En el empleo de fiscal estatal, que paga unos $150,000 anuales, no se hacen muchos amigos: las víctimas tienden a quejarse de que los criminales no reciben el castigo que les corresponde y los acusados lamentan que las penalidades sean tan severas. Entre unos y otros los fiscales buscan la justicia y cuando la encuentran muchos quedan insatisfechos.
Ahora Katherine Fernández Rundle, fiscal del Condado Miami Dade durante los últimos 20 años, aparece en el medio de una contienda electoral en la que los insatisfechos son legión, comenzado por ella misma.
Déjenme hacer un par de anotaciones para explicarme mejor. Primero, hay que entender que la ley requiere que el cargo de fiscal sea partidista. Para llegar a la fiscalía hay que presentarse como demócrata, republicano o independiente. Segundo, la ley también requiere que los candidatos en las elecciones a cargos partidistas se nombren en las primarias, que en el presente ciclo electoral tendrán lugar el 14 de agosto.
Es decir, de acuerdo con la Constitución del Estado en los comicios del 14 de agosto los electores tienen la oportunidad de determinar quienes serán los candidatos de los partidos que luego se enfrentarán en la elección general de noviembre, coincidiendo con las presidenciales.
Por tanto, de acuerdo con el esquema de elecciones partidistas que tenemos en Florida, el 14 de agosto los electores sólo pueden votar de acuerdo con su afiliación. Los electores inscritos como republicanos votan en las primarias republicanas y los demócratas en las primarias demócratas.
En 1998, los floridanos decimos crear una excepción a esta regla y enmendamos la Constitución estatal para permitir que si en las primarias sólo hay candidatos de un partido y por lo tanto el ganador no va a tener oponente en la elección general de noviembre, entonces la primaria debe ser abierta a todos los electores independientemente de cual sea su inscripción partidista.

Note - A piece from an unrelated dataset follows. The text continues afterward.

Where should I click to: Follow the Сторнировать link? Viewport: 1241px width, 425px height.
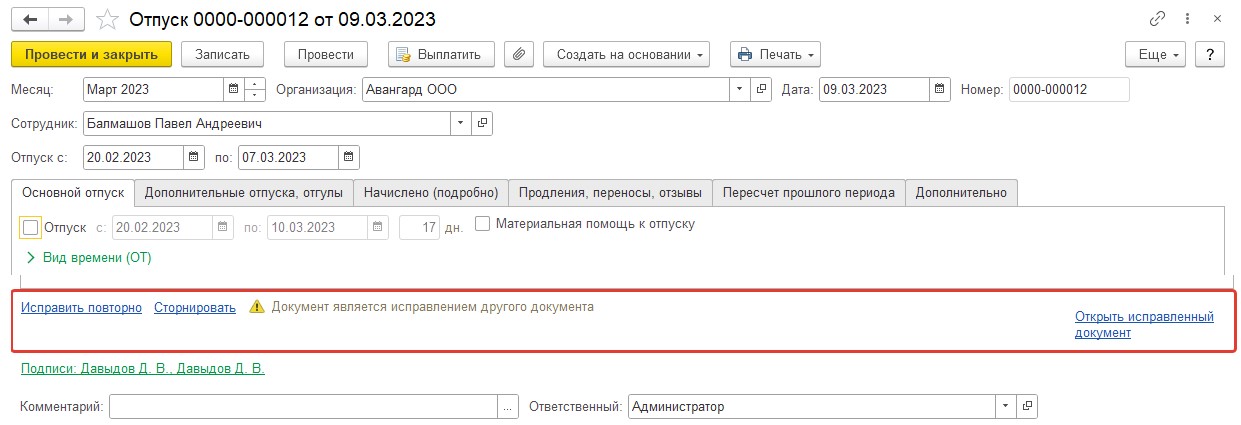point(195,307)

El leguaje de la Constitución, Artículo VI, es muy claro: la primaria sólo es abierta a todos los electores si el ganador no va a tener oponente en la elección general en noviembre. La Constitución no entra en detalles sobre el tipo de oponente. No dice si debe ser un oponente fuerte, débil, viable, que haga campaña electoral o que se presente en buena fe. No señala si puede ser un payaso o un genio. No califica qué tipo de oponente. Sólo señala que la primaria es abierta únicamente cuando el ganador no va a tener oponente en la elección general que le sigue.
Volvamos a Fernández Rundle. Ella se presenta de nuevo como demócrata y tiene rival en las filas demócratas, el abogado de defensa criminal Rod Vereen. No hay rival republicano, ni independiente, porque nadie se presentó. Sin embargo, en el último momento aparecieron dos candidatos “write-in” que nadie conoce y que no hacen campaña. Los “write-in” son candidatos que piden bien poco: que en la boleta electoral de noviembre haya un espacio donde los votantes que lo deseen puedan escribir sus nombres. No sé porque alguien puede inscribirse como candidato “write-in” ni por qué, con la excepción de su inmediata familia, alguien puede votarle pero la ley es como es y al aparecer candidatos “write-in” la primaria demócrata queda cerrada sólo a electores inscritos como demócratas, dejando fuera a republicanos e independientes. Fernández Rundle ha acusado a Vereen de estar tras la maniobra. Vereen lo ha negado. Sin duda, la más perjudicada es Fernández Rundle porque su principal base electoral está entre los hispanos republicanos que no podrán participar en la elección del 14 de agosto. El gran beneficiario es Vereen que cuenta con obtener el grueso del voto demócrata afroamericano.